Using case studies of real-world client projects, Smartlogic’s CEO presents, discusses, and demonstrates how post-relational databases, text analytics, AI, semantics, and linked data are delivering rapid returns on investment in data intensive industries. Cases range from predictive analytics and financial risk assessment to compliance, superior superior customer service, and unified enterprise intelligence within industries including banking, life sciences, media, and healthcare. The talk looks at the technology, the opportunity, lessons learned, and the keys to project success.
Jeremy Bentley, Head, MarkLogic

2:30 p.m. - 3:15 p.m.

Cognitive Computing & Graph Databases
Graph Stores Combined With Text Analytics
Text analytics can discover and add underlying structure to content, providing some remarkable new capabilities for the enterprise.
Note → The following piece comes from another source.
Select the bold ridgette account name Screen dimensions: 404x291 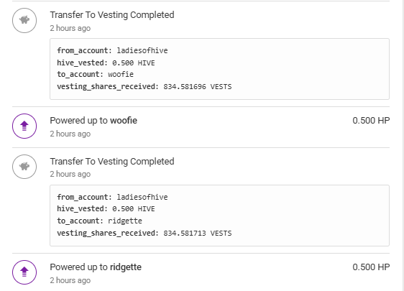[x=126, y=267]
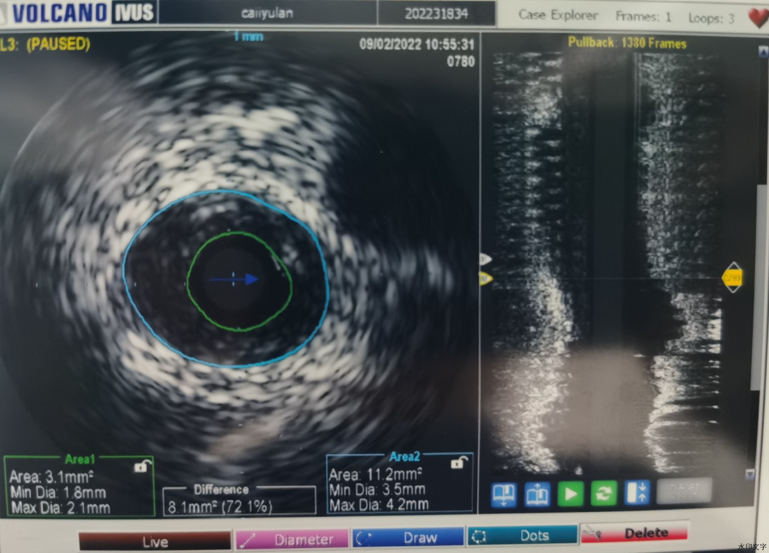This screenshot has width=769, height=553.
Task: Click the scroll up arrow on pullback
Action: pos(762,52)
This session focuses on the discovery of relationships between data and the population of graph databases and graph search. There are now more than 30 graph databases on the market, ranging from neo4j to SQL Server 2017, and graph search has become mainstream (including Lucene 6, the Microsoft Graph and many more). Text analytics is important for these to provide value to organizations.
Jeff Fried, Director, InterSystems
NLP & Entity Extractors for Cognitive Computing & Semantic Graph Databases
NLP and entity extractors make up an important part of our use cases in cognitive computing. We discuss how terminology systems and knowledge bases are used in combination with NLP and entity extractors to greatly enrich the contents of our data infrastructures.
Jans Aasman, CEO, Franz Inc.
Search & Text Analytics
Leveraging Text Analytics to Build a Personalized Information Retrieval Environment
To improve the effectiveness of information findability and usability, we are developing a new mechanism to understand users’ interests and predict the information that will be most relevant to their needs. We analyze the technical documents published by members of the workforce and build models that can be used to match user’s requests with the best available content. We utilize an existing hierarchical taxonomy as part of the clustering effort in order to provide preliminary labels for the clusters. The information retrieval environment we are building will not only support retrieval of relevant corporate information upon request, it is designed to proactively notify targeted members of the workforce when relevant information becomes available.
Pengchu Zhang, Computer Researcher, Sandia National Laboratories
Using Text Analytics, Taxonomy, & Search to Probe Ignorance & Risk
In this talk, Patrick Lambe takes an unconventional look at how text analytics, taxonomies and search can be used in concert to probe areas of ignorance, not just uncover and organize what is already known, via three problem cases from the areas of public health and public transport. We demonstrate how elements of the search and discovery technology stack can be used to detect patterns in the environment to address or mitigate these types of problems.
Patrick Lambe, Principal Consultant, Straits Knowledge

3:15 p.m. - 4:00 p.m.

Coffee Break in the Enterprise Solutions Showcase

4:00 p.m. - 5:00 p.m.

Ask the Experts Panel
A panel of four text analytics experts answer questions that have been gathered before the conference, during the conference, and some additional questions from the program chair and sponsors.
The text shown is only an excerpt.